Digital Twins Explained: How I Built a Smart Vehicle Twin
A practical breakdown of what digital twins actually are, why they matter, and what I learned building one for vehicles.
Digital Twins Explained: How I Built a Smart Vehicle Twin
A digital twin is a software model that mirrors a physical object in real time. Every reading from a sensor, every state change — reflected in the model as it happens.
Why Vehicles?
Vehicles are interesting because they generate enormous amounts of telemetry that almost nobody uses. Speed, RPM, fuel consumption, temperature, tyre pressure — all of it sits unread on an OBD-II port or disappears into a black box.
A digital twin changes that. The data becomes queryable, analysable, and actionable.
The Architecture
The system has three layers:
Ingestion. An MQTT broker receives telemetry from the vehicle (simulated in my prototype). Messages are time-stamped and written to InfluxDB — a time-series database designed exactly for this kind of continuous stream.
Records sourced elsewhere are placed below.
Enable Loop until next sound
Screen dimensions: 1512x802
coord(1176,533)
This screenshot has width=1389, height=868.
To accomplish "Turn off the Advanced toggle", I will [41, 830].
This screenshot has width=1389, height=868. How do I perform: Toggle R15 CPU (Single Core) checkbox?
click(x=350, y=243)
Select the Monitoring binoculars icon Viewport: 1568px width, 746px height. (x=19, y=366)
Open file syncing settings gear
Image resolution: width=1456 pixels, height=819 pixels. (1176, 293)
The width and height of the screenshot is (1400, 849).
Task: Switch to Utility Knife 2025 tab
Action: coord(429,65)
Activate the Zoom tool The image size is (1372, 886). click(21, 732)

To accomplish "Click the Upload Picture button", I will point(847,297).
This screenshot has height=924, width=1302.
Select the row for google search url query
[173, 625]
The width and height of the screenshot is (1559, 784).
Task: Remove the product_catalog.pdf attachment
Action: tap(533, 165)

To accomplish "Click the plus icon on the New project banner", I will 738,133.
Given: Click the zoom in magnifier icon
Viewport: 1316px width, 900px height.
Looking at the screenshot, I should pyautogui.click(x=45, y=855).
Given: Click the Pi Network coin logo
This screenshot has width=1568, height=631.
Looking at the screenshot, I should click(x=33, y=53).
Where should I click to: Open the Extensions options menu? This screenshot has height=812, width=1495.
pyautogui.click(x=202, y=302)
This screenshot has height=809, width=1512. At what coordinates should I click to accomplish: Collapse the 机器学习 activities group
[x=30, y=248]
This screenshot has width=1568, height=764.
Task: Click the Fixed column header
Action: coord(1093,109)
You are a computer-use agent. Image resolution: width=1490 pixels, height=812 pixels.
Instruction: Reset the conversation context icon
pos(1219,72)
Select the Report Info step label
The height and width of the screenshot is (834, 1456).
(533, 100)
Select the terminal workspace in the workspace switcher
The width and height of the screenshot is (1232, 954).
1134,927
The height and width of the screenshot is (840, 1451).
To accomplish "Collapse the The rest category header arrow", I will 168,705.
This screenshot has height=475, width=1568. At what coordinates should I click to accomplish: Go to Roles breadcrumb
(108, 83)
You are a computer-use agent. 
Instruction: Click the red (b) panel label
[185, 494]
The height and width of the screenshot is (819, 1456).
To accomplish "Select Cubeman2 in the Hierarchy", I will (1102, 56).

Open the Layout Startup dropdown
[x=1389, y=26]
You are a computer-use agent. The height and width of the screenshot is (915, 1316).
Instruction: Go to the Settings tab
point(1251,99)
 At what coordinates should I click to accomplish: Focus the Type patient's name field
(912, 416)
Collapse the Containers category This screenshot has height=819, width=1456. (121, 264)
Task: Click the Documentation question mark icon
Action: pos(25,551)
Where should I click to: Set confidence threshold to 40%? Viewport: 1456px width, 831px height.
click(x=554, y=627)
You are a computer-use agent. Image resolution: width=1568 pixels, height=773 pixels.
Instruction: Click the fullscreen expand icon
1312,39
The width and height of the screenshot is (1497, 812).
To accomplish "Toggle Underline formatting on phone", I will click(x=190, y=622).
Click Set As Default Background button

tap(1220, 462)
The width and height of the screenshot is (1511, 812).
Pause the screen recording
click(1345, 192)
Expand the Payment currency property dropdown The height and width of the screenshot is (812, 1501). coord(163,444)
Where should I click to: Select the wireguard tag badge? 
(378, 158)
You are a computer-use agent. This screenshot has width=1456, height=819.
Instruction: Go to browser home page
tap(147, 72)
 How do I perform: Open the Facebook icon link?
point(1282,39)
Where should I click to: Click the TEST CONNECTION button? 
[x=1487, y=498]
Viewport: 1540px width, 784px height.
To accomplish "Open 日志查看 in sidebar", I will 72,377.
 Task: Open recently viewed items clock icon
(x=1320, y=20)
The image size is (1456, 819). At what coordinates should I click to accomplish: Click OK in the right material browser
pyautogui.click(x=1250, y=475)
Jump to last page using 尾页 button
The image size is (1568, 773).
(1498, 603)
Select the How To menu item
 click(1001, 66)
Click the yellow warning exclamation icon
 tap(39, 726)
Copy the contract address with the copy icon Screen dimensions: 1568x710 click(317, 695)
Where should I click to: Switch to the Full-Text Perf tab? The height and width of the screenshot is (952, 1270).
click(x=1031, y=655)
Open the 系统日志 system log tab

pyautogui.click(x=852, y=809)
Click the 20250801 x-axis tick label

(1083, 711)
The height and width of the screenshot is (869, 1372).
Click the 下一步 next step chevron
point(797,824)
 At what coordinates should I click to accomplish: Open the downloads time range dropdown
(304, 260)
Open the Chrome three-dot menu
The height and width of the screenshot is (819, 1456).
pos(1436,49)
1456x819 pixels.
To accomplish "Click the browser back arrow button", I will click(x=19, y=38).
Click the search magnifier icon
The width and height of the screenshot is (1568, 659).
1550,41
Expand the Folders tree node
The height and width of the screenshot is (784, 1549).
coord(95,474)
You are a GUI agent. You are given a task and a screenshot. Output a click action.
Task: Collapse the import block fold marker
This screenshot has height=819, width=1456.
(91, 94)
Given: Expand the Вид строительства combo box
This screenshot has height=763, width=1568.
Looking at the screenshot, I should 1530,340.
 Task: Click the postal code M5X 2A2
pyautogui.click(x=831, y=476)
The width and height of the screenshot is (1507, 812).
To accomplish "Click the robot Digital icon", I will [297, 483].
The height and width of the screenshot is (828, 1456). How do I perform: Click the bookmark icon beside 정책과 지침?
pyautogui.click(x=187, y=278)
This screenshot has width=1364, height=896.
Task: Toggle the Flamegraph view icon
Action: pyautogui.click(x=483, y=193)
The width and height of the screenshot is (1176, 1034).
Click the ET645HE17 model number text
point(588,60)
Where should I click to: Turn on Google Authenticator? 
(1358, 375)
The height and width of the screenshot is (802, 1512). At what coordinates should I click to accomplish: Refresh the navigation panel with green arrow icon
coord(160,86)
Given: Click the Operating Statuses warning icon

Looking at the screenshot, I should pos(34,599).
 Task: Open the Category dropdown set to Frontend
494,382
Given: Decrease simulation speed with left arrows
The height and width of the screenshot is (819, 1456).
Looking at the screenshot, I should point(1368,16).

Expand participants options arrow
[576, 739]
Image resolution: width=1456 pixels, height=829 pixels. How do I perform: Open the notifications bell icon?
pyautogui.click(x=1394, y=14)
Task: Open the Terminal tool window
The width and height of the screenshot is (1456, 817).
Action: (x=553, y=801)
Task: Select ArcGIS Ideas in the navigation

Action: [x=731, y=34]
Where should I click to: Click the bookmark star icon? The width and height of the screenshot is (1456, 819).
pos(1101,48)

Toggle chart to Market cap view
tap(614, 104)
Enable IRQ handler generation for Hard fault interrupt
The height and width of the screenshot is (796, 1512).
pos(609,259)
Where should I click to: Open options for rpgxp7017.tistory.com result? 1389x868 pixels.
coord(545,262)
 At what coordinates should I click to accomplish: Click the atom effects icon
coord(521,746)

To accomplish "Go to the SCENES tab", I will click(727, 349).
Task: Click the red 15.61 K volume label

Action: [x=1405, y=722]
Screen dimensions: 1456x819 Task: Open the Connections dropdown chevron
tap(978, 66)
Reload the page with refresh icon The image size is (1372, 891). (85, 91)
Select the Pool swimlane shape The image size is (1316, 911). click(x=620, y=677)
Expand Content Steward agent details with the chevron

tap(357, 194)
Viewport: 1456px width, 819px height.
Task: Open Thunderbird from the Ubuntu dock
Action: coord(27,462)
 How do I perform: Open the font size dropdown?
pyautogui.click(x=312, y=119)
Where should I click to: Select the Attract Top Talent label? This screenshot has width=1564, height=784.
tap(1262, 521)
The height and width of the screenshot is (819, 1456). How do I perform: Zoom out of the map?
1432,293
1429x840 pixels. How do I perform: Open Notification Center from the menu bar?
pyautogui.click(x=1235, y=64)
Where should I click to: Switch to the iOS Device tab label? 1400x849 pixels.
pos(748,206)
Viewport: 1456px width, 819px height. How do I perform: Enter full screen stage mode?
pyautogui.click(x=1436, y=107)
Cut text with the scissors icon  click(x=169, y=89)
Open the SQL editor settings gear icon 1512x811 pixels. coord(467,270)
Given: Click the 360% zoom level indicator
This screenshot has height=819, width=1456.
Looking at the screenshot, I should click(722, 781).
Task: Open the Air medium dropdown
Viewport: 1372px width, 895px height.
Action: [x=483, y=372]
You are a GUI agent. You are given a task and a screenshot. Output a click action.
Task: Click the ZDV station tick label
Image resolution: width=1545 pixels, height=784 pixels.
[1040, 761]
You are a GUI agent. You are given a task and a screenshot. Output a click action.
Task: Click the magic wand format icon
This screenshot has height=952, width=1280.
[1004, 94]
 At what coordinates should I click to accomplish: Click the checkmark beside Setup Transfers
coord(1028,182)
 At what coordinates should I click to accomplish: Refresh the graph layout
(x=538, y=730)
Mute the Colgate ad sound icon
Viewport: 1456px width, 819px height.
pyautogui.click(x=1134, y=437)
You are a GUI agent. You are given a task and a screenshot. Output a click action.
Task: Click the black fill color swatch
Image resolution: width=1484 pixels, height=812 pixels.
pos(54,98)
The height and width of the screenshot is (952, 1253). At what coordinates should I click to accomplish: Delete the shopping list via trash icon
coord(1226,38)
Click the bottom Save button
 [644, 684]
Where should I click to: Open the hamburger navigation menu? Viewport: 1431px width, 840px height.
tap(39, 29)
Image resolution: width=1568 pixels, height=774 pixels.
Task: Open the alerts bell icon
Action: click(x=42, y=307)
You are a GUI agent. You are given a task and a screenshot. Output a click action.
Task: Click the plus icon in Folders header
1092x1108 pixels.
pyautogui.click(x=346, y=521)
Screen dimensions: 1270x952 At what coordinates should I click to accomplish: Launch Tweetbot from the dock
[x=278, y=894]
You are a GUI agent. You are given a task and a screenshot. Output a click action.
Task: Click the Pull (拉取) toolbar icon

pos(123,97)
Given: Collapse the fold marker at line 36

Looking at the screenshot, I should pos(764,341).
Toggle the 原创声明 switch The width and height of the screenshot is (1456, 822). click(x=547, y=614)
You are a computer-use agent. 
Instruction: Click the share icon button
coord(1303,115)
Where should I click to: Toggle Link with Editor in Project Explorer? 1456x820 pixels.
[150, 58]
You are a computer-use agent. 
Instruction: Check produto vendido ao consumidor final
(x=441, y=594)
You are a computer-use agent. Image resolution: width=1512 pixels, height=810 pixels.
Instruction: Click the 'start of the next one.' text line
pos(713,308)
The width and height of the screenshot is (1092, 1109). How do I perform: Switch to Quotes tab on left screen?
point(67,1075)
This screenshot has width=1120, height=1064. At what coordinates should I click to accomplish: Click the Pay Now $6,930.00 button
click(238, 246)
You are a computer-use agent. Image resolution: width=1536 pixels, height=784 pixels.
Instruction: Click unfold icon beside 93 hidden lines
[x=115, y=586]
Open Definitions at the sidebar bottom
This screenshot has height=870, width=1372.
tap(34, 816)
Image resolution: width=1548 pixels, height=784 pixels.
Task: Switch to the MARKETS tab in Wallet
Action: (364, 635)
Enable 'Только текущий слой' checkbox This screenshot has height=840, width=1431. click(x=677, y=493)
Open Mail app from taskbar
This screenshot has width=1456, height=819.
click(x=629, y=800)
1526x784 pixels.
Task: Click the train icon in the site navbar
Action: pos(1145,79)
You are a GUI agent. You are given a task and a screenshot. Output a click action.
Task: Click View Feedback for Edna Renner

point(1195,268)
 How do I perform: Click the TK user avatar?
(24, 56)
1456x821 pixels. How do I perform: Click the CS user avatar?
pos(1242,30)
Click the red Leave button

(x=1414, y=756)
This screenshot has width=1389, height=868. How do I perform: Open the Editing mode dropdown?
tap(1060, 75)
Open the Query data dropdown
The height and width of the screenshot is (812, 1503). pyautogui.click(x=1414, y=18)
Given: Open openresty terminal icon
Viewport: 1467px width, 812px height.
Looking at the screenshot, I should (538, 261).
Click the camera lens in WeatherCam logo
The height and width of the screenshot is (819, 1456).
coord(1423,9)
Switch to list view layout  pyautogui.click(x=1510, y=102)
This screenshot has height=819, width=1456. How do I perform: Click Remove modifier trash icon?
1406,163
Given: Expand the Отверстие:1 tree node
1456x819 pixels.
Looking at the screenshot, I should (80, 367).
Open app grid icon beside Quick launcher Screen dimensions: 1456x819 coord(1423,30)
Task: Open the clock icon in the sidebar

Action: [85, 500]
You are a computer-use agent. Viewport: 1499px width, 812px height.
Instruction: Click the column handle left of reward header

Storage and query. InfluxDB lets me ask questions like "show me fuel consumption over the last 500km" or "flag any RPM readings above threshold." Time-series queries that would be slow in Postgres are instant here.
Visualisation. Grafana sits on top, pulling from InfluxDB to render dashboards. Real-time panels. Alert rules. The kind of thing a fleet manager actually wants to look at.
The Interesting Problem: Anomaly Detection
Static thresholds are brittle. A "high" temperature reading means different things at different ambient temperatures, different loads, different ages of vehicle.
I moved to a rolling baseline approach — compare current readings against the trailing average for this vehicle, not against a fixed number. This catches genuine anomalies while ignoring expected variation.
What a Production Version Would Need
The prototype simulates data. A real version needs a reliable hardware interface, encrypted telemetry transport, and careful handling of connectivity drops — vehicles go through tunnels.
The software problem is interesting. The deployment problem is harder.